As a consequence of my collision with this demographic, I was given several comic books to read, each comic book touted by the giver as his or her favorite. I had not read comic books since I was a kid, and even as a kid didn’t so much read them as flip through the pages in search of arresting images. These comic books given to me by my students were essentially storyboards for shallow unoriginal movies. What, I wondered, did intelligent teenagers find so compelling about these comic books?
So I asked my students to enlighten me, and the gist of what they said was that these comic books provided them with armatures on which to hang their fantasies. Indeed, each comic book starred a lead character superficially similar to the person who gave me the comic book. What were these comic books about? Young, lonely, alienated outcasts doing battle with the dark forces of a cruel world, the line between good and evil blurry, hope a flickering candle in a tempest.
“You know you’re getting old when you stoop to tie your shoelaces and wonder what else you could do while you’re down there.” — George Burns
I screened a number of movies for my teenaged writers, movies I was fairly certain they had not yet seen and would appreciate. Alas, The Maltese Falcon bored them to tears and they hated Stardust Memories. As one erudite student said of Woody Allen’s magnum opus, “That is one fucked up dude.”

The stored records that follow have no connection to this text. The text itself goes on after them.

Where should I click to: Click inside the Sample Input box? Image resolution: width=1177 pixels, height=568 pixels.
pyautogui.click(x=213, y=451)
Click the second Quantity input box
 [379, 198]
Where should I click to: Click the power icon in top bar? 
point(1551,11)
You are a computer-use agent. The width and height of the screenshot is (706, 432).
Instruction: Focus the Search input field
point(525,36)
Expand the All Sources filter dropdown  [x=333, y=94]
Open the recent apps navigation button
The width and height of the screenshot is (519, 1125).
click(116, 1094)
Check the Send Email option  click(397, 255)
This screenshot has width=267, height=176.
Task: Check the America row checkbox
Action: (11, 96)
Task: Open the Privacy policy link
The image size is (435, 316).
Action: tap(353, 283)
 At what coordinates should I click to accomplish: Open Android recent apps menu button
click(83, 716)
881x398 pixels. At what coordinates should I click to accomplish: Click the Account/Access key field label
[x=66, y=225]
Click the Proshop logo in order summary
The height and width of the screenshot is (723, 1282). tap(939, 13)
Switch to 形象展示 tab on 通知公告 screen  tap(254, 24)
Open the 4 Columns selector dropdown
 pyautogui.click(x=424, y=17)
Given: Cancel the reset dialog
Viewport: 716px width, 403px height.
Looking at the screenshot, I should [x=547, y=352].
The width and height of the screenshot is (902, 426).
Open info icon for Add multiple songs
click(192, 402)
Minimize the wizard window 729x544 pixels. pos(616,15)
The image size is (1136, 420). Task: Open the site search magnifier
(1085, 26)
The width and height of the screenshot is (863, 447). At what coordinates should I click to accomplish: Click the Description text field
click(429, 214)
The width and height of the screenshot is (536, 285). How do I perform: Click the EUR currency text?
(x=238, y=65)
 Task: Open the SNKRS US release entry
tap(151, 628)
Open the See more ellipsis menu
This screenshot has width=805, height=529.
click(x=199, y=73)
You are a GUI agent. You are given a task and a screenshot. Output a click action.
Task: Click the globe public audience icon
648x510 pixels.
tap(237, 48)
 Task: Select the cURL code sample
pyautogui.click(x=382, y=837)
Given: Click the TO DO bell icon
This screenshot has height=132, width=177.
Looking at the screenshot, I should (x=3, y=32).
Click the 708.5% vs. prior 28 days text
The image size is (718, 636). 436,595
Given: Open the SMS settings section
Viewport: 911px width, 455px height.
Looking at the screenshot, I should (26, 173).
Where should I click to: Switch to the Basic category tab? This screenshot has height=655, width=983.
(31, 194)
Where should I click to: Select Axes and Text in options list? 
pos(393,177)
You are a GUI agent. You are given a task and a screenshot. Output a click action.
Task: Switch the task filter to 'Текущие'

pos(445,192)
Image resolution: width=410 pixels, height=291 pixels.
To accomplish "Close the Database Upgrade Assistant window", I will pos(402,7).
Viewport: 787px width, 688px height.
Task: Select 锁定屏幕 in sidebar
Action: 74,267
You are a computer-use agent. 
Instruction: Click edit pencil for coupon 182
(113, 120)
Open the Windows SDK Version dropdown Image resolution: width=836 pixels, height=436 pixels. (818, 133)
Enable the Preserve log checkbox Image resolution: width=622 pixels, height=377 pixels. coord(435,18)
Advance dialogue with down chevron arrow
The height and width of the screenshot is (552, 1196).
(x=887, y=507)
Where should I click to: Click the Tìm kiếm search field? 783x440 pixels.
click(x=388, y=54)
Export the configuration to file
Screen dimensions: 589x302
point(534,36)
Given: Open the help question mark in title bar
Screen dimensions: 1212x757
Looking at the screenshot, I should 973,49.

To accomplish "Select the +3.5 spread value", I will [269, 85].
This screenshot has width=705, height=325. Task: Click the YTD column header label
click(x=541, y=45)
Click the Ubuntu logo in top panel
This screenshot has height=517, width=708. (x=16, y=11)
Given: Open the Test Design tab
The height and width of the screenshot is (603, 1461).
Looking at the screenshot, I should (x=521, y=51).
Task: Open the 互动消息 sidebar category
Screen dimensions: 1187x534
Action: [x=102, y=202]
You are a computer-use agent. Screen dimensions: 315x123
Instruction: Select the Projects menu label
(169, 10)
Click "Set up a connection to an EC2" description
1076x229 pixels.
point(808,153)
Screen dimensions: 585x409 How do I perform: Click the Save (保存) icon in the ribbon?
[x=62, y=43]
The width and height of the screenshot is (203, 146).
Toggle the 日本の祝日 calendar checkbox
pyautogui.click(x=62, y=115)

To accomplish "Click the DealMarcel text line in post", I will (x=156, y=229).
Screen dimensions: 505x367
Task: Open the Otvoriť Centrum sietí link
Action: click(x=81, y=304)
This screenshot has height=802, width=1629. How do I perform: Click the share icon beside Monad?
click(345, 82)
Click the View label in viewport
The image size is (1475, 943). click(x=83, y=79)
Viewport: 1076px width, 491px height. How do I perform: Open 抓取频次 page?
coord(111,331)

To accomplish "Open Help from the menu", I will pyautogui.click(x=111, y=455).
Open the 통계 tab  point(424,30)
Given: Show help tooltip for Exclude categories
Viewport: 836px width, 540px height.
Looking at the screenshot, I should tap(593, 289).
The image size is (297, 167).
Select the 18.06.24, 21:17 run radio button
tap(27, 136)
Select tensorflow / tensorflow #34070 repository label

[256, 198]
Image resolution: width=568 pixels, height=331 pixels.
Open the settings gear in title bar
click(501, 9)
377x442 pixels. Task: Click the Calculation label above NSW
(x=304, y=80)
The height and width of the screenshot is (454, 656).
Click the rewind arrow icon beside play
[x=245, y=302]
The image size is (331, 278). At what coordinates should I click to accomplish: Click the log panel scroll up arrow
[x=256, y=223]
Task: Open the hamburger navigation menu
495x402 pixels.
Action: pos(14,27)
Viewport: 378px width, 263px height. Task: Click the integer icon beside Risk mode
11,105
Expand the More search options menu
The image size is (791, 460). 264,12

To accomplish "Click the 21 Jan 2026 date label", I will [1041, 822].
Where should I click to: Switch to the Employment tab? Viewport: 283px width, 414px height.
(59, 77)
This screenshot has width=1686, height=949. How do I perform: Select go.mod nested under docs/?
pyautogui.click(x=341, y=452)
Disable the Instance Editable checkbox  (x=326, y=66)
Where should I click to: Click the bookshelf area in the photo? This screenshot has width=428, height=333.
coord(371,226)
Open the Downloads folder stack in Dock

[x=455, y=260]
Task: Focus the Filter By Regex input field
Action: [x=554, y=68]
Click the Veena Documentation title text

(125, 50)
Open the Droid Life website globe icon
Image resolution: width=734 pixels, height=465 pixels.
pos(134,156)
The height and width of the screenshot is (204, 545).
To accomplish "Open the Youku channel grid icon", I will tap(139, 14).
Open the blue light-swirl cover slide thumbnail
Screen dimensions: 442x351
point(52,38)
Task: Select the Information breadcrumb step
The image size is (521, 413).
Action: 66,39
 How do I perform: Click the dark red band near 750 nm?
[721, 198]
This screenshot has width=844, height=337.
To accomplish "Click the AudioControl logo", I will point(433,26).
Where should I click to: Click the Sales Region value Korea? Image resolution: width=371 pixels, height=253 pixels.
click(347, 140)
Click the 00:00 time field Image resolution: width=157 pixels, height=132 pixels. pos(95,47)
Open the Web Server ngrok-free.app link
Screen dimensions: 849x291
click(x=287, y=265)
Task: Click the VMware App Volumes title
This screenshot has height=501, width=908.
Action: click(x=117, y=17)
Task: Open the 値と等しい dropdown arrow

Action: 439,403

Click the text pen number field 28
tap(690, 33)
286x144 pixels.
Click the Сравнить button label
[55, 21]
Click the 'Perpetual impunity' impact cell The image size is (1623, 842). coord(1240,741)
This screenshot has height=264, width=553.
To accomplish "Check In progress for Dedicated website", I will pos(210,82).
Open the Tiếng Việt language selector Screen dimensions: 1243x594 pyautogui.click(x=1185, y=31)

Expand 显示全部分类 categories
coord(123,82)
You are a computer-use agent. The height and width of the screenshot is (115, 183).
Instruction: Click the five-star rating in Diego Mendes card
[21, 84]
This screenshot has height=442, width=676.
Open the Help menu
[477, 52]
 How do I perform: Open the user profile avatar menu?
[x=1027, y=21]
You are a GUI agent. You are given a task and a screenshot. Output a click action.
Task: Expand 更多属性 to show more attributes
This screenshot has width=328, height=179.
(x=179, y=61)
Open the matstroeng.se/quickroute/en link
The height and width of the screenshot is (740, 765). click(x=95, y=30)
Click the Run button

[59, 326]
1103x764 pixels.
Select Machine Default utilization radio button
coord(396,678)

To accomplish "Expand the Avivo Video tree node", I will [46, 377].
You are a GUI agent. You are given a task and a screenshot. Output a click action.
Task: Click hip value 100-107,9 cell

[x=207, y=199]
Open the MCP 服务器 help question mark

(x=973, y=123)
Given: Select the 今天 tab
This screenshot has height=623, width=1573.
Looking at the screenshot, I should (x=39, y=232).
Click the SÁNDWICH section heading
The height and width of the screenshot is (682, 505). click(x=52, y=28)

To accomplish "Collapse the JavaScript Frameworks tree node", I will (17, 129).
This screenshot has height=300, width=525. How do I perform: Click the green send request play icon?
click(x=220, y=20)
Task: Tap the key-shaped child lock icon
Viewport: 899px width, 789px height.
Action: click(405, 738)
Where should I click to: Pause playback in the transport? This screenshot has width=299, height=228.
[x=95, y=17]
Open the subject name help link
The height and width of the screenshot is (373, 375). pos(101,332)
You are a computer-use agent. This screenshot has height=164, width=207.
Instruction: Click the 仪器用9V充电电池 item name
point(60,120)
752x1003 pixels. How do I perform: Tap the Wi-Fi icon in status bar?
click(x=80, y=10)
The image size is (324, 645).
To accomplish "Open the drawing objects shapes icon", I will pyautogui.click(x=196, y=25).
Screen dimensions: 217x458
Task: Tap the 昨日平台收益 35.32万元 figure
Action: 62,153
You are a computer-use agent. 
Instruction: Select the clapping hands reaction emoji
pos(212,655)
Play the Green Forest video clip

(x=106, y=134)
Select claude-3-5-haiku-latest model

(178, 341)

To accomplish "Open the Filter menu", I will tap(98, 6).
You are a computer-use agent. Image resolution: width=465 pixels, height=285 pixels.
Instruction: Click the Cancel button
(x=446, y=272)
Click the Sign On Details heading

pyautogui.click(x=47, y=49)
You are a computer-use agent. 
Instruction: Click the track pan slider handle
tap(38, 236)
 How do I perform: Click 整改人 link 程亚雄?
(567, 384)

However, they loved Diva, despite the subtitles, and no wonder. Diva is about a lonely, alienated young man doing battle with the dark forces of a cruel world, the line between good and evil blurry, hope a flickering candle in a tempest, with great music and fabulous cinematography. As much as I love Diva, there is no denying it is a comic book brought to life.
“To me, it’s a matter of first understanding that which may not be put to words.” — William Carlos Williams
William Carlos Williams likened a poem to a nude, a novel to a strip tease. Williams was born in 1883 and died in 1963 and was claimed as a major influence by the San Francisco poets I most admired in the 1960s and 70s—Philip Whalen and Lew Welch. My favorite collection of William Carlos Williams poems is Pictures from Brueghel and Other Poems.
As a young writer inspired by Williams’ poems about the stuff of every day life, I practiced writing detailed descriptions of simple objects, a practice I found challenging and valuable. However, many years later when I asked my teenaged students to write descriptions of simple objects: a pen, a bowl, a piece of paper, I was startled by the dismay this exercise aroused in many of them.
“What does this have to do with writing?” asked one angry young woman.
“It’s just a stupid pen,” opined an outraged young man.
“This has everything to do with writing,” I replied. “And the pen will only be stupid if you make it so with your words. In order to write stories or poems that someone else can read and relate to, we must be able to clearly describe things with our words. And the way to get good at that is to practice. With your pen. On a piece of paper.”
(Todd Walton’s web site is UnderTheTableBooks.com)
Thanks for the description of changing times and minds. As Wittgenstein wrote, “Whatever can be said, can be said clearly.”